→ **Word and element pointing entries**
====

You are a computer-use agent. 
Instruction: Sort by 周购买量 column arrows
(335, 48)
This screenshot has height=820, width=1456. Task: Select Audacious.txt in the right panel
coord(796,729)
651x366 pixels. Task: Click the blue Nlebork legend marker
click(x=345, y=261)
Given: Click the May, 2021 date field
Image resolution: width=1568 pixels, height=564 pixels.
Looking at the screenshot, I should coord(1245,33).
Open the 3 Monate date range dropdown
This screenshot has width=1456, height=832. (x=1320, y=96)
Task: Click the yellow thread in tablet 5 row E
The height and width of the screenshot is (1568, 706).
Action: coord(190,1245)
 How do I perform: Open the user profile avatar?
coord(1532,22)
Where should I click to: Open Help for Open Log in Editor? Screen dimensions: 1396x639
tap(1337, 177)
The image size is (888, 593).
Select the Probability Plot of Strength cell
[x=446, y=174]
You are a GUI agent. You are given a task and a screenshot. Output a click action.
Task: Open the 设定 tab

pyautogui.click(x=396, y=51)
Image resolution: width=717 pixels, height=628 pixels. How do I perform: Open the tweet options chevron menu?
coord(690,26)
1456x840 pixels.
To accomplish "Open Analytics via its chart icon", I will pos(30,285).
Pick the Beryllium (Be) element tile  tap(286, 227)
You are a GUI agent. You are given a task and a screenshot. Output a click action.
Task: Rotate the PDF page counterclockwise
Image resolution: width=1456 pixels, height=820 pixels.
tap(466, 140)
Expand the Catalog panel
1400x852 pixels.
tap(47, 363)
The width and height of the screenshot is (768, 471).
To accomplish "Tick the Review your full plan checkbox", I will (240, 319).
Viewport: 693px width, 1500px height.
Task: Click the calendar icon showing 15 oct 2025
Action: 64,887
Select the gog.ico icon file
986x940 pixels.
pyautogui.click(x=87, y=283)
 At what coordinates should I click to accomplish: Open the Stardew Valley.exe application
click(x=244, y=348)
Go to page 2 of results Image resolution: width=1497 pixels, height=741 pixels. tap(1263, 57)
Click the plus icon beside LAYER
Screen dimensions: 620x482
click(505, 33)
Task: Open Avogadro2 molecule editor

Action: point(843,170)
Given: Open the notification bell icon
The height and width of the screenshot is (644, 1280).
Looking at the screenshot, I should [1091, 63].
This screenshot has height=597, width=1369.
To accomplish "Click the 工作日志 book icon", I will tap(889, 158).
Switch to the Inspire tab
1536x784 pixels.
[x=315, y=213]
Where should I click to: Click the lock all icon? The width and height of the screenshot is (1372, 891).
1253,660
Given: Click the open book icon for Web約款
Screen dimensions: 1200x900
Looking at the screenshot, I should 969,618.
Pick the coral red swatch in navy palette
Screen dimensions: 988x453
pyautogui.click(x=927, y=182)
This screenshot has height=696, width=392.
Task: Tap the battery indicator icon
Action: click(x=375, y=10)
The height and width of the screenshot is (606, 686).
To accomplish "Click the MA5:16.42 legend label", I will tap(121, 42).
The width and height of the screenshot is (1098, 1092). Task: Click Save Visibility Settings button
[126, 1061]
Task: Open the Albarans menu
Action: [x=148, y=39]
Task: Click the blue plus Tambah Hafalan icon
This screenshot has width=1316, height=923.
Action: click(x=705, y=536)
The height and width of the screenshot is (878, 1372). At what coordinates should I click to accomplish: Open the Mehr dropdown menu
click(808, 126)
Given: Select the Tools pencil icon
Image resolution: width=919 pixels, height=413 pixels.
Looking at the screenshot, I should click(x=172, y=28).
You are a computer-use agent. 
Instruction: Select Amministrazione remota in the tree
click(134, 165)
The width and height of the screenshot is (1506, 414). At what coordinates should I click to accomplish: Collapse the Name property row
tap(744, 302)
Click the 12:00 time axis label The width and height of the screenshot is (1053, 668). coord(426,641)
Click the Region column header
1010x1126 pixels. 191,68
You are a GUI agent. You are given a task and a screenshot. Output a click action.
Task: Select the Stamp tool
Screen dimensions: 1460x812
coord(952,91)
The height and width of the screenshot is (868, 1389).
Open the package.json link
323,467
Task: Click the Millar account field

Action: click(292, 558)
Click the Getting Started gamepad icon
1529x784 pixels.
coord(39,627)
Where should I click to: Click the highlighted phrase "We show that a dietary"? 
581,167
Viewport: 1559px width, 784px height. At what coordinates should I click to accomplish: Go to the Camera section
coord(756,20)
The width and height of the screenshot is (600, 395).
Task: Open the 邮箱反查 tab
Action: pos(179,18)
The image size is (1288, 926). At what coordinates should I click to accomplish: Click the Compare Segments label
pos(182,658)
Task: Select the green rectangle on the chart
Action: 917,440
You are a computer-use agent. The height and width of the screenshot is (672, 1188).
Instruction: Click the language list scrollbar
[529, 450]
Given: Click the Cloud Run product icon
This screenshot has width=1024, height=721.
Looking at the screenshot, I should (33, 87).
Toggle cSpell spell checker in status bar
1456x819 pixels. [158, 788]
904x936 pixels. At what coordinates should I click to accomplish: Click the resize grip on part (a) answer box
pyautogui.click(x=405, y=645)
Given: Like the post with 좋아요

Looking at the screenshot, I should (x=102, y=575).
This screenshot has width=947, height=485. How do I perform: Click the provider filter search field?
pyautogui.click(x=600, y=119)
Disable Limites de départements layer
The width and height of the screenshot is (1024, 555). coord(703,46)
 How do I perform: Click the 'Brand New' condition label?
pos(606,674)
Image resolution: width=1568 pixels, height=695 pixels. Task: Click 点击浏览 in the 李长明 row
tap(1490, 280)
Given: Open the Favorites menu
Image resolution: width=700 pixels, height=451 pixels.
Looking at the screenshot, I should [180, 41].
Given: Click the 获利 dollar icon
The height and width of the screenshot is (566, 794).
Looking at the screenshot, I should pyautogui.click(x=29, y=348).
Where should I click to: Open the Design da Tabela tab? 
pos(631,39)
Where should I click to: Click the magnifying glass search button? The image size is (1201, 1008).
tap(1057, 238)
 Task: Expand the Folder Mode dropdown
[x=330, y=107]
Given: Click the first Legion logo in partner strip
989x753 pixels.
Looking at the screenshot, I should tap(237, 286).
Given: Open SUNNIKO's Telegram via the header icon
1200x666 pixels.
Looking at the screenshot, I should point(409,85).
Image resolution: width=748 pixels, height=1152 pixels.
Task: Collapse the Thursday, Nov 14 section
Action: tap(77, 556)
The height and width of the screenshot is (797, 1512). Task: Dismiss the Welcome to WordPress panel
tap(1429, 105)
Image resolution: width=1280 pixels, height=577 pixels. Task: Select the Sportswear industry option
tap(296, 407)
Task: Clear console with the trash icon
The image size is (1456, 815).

====

→ **WHAT YOU WILL DO**
Repeat the listing from the line with "The width and height of the screenshot is (1506, 414)." up to and including the line with "Looking at the screenshot, I should (x=102, y=575).".

→ **REPLY TO THE TASK**
The width and height of the screenshot is (1506, 414). At what coordinates should I click to accomplish: Collapse the Name property row
tap(744, 302)
Click the 12:00 time axis label The width and height of the screenshot is (1053, 668). coord(426,641)
Click the Region column header
1010x1126 pixels. 191,68
You are a GUI agent. You are given a task and a screenshot. Output a click action.
Task: Select the Stamp tool
Screen dimensions: 1460x812
coord(952,91)
The height and width of the screenshot is (868, 1389).
Open the package.json link
323,467
Task: Click the Millar account field

Action: click(292, 558)
Click the Getting Started gamepad icon
1529x784 pixels.
coord(39,627)
Where should I click to: Click the highlighted phrase "We show that a dietary"? 
581,167
Viewport: 1559px width, 784px height. At what coordinates should I click to accomplish: Go to the Camera section
coord(756,20)
The width and height of the screenshot is (600, 395).
Task: Open the 邮箱反查 tab
Action: pos(179,18)
The image size is (1288, 926). At what coordinates should I click to accomplish: Click the Compare Segments label
pos(182,658)
Task: Select the green rectangle on the chart
Action: 917,440
You are a computer-use agent. The height and width of the screenshot is (672, 1188).
Instruction: Click the language list scrollbar
[529, 450]
Given: Click the Cloud Run product icon
This screenshot has width=1024, height=721.
Looking at the screenshot, I should (33, 87).
Toggle cSpell spell checker in status bar
1456x819 pixels. [158, 788]
904x936 pixels. At what coordinates should I click to accomplish: Click the resize grip on part (a) answer box
pyautogui.click(x=405, y=645)
Given: Like the post with 좋아요

Looking at the screenshot, I should (x=102, y=575).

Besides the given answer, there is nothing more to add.